Christians should consider the words of Jesus: "Let the little children come to me, and do not hinder them, for the kingdom of God belongs to such as these."  Don't hold back youngsters from Jesus (or Mohammed, or the Buddha) because of who they will love and desire.  Let them know that they are fully loved in all respects, and the Church will, if they want it, provide the same foundation for their loving sexual relationships as it does for those who love the opposite sex.  

In the play "8", a dramatisation of the fight for equality against California's Proposition 8, a mother points out that little girls don't dream of civil partnerships.  They don't - they dream of marriage, with all its ceremony and its acceptance.  Let their dreams not be in vain.  Let couples who love each other share fully in your culture whatever that culture may be.  

Wednesday 5 March 2014

Praising Panti - rejecting all LGBT bigotry.
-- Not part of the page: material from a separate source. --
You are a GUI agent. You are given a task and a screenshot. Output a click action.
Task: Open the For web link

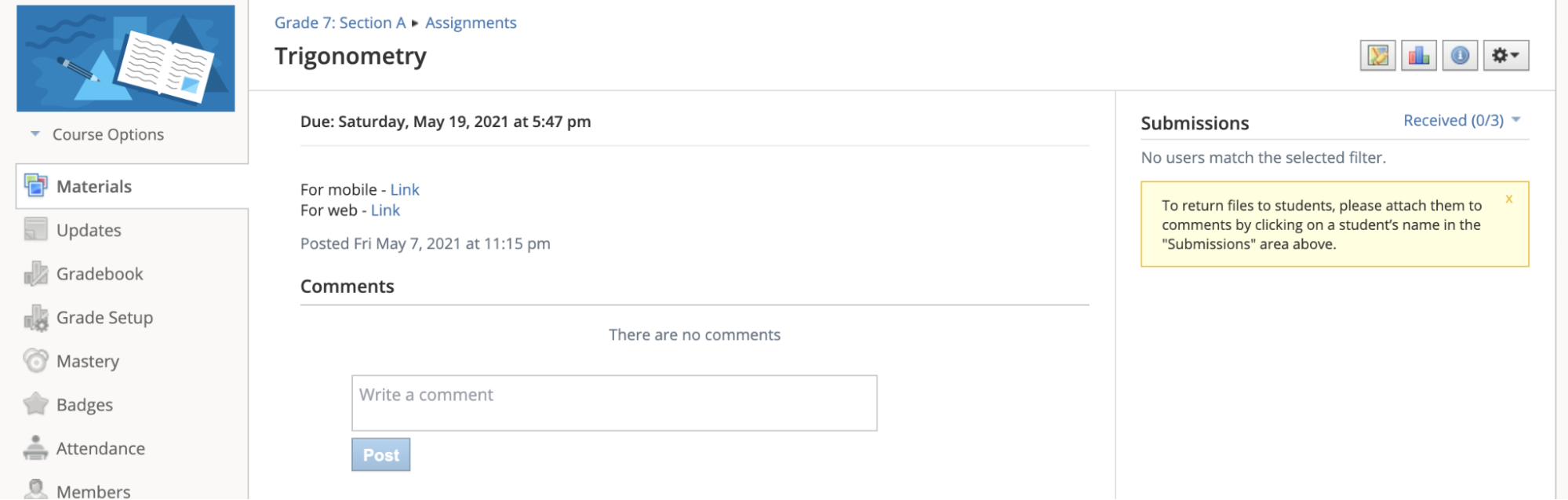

How did I not know about the wonderful Panti Bliss? His/her attack against prejudice that has got so many in Ireland worked up is something I fully agree with, and has made me realise I am being too tolerant. 

Rejection of same sex marriage is, of course, not on the same scale as violence and imprisonment of LGBT people, but it's still both wrong and harmful - it's still homophobia.

If a preacher refused to marry a mixed-race couple there would be no hesitation in calling that preacher racist, and not just some tradition-respecting eccentric.

Religious rejection of same-sex marriage is homophobic, and it does tremendous harm because it institutionalises prejudice. Imagine being queer and raised in even a mildly religious family belonging to a faith that says that your future loves are fundamentally unequal, and can never be celebrated in the same way as the loves of others. This is a form of bullying in the supposed name of morality.

I have religious friends who aren't comfortable with religious same-sex weddings. I ask those friends how they can maintain that position considering the message of moral inferiority they are sending to youngsters - telling those youngsters that their community rejects them, that they were born morally flawed.

To those friends: I know you are better than that. Please help support equality for all.